**Short task**
Copy out the lines from the line with "Tap the window on the attic's left wall" up to and including the line with "point(455,337)".

-- Input for this task start --

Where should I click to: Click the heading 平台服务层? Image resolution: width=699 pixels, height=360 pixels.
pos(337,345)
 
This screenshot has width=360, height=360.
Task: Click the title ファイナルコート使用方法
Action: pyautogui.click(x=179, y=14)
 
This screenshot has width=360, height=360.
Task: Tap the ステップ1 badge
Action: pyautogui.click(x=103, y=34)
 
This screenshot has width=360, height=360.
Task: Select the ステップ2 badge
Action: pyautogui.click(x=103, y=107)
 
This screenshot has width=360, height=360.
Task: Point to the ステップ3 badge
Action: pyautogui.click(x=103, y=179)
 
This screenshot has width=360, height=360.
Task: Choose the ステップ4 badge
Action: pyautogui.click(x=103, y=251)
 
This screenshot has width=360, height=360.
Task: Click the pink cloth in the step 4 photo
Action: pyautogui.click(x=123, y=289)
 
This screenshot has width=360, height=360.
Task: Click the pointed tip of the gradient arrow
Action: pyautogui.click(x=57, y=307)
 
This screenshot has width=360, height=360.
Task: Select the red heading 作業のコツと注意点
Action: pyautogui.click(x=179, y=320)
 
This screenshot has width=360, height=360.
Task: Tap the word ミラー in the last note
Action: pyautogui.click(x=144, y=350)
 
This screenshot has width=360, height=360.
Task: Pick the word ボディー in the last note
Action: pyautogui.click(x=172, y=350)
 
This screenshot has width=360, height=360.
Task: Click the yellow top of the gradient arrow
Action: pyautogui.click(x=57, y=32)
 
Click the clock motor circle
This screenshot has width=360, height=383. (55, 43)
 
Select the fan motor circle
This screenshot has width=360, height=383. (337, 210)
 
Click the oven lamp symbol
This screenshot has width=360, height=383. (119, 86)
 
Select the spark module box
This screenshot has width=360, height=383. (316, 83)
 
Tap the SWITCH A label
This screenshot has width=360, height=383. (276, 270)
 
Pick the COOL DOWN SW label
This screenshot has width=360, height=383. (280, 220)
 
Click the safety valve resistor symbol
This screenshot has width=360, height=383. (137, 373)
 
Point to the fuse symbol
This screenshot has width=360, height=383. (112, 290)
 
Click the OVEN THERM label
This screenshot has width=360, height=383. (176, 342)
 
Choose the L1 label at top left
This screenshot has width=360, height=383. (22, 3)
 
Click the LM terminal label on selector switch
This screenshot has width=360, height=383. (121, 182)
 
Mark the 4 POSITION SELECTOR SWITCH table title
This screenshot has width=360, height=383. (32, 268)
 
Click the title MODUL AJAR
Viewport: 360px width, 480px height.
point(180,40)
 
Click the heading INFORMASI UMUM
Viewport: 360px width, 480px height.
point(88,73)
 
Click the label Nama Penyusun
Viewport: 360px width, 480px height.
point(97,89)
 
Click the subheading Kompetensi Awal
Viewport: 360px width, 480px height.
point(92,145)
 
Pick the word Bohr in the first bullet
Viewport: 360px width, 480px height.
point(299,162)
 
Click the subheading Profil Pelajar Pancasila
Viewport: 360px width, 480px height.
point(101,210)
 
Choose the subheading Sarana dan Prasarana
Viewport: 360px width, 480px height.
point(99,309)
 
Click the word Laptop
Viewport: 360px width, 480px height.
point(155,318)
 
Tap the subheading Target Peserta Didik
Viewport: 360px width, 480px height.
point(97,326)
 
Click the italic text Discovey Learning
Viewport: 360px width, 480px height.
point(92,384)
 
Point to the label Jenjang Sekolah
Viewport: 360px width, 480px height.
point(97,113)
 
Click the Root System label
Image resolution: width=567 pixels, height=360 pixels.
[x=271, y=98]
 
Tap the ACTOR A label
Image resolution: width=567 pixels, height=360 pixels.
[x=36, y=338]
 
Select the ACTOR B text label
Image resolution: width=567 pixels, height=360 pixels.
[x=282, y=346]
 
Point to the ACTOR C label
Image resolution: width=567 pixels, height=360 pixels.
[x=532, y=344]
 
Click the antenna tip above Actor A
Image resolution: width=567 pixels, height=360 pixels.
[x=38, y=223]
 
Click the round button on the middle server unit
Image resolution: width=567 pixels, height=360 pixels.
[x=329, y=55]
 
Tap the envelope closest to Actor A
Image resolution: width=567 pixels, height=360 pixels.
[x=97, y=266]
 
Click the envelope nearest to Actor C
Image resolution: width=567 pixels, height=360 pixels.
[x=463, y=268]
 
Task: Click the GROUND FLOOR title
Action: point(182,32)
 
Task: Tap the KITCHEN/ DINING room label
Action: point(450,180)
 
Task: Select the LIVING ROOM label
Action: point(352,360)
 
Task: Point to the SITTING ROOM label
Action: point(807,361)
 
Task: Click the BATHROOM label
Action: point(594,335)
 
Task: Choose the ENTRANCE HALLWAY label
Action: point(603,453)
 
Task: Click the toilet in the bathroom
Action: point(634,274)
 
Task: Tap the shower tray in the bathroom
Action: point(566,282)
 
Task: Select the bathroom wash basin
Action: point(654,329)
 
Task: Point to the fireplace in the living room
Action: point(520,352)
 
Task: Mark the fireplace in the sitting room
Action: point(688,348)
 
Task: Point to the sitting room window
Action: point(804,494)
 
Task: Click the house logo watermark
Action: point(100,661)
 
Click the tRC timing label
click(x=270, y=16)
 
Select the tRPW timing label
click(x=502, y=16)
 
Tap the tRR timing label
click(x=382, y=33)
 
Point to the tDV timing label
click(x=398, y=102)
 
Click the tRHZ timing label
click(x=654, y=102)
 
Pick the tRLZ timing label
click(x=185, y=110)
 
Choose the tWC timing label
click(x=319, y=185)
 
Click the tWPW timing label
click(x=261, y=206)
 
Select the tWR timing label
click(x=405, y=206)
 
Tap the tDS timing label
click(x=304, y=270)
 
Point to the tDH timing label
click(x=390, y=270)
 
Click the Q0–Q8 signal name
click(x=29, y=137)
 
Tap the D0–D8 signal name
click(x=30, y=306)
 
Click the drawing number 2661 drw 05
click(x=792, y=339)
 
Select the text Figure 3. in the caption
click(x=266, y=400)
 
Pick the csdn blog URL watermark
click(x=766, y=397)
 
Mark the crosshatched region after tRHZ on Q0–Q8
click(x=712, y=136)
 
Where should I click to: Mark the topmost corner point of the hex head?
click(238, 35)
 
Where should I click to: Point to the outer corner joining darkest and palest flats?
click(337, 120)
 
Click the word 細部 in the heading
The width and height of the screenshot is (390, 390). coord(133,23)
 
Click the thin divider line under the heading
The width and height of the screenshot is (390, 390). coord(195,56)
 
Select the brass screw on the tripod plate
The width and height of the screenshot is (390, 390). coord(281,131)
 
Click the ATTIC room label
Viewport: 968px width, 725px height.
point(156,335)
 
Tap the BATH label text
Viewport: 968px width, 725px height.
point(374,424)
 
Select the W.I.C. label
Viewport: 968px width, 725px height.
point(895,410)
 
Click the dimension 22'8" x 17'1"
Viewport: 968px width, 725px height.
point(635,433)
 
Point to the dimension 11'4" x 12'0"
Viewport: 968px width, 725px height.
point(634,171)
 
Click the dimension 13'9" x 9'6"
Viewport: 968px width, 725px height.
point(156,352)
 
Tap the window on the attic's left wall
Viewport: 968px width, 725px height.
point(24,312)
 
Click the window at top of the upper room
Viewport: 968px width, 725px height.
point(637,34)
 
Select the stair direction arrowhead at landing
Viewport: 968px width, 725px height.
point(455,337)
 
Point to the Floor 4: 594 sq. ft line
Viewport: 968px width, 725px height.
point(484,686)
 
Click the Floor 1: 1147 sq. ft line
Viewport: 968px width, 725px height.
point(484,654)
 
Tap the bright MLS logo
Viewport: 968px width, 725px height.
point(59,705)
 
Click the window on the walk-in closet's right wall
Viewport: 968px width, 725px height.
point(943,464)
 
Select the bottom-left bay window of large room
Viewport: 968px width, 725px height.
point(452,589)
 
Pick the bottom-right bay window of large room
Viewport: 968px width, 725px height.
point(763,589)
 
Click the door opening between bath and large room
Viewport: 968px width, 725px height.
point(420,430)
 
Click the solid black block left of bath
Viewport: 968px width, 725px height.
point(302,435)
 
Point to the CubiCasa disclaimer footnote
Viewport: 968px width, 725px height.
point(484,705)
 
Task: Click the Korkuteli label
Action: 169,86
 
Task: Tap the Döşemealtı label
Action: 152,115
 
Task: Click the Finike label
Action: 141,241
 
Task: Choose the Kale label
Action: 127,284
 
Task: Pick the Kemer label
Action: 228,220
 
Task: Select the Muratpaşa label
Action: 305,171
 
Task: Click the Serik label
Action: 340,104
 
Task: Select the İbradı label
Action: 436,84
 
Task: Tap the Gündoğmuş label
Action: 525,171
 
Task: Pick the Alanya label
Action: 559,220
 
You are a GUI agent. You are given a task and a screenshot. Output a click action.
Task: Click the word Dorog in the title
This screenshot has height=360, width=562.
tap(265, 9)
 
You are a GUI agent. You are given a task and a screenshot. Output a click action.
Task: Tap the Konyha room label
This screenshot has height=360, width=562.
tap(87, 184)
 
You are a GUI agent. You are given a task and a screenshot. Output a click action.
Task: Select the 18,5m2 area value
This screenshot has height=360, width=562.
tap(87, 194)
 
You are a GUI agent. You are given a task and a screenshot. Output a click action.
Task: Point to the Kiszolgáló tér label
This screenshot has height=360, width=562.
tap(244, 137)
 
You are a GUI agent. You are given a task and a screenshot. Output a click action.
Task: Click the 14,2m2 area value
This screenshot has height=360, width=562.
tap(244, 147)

-- Input for this task end --

**Written solution**
Tap the window on the attic's left wall
Viewport: 968px width, 725px height.
point(24,312)
 
Click the window at top of the upper room
Viewport: 968px width, 725px height.
point(637,34)
 
Select the stair direction arrowhead at landing
Viewport: 968px width, 725px height.
point(455,337)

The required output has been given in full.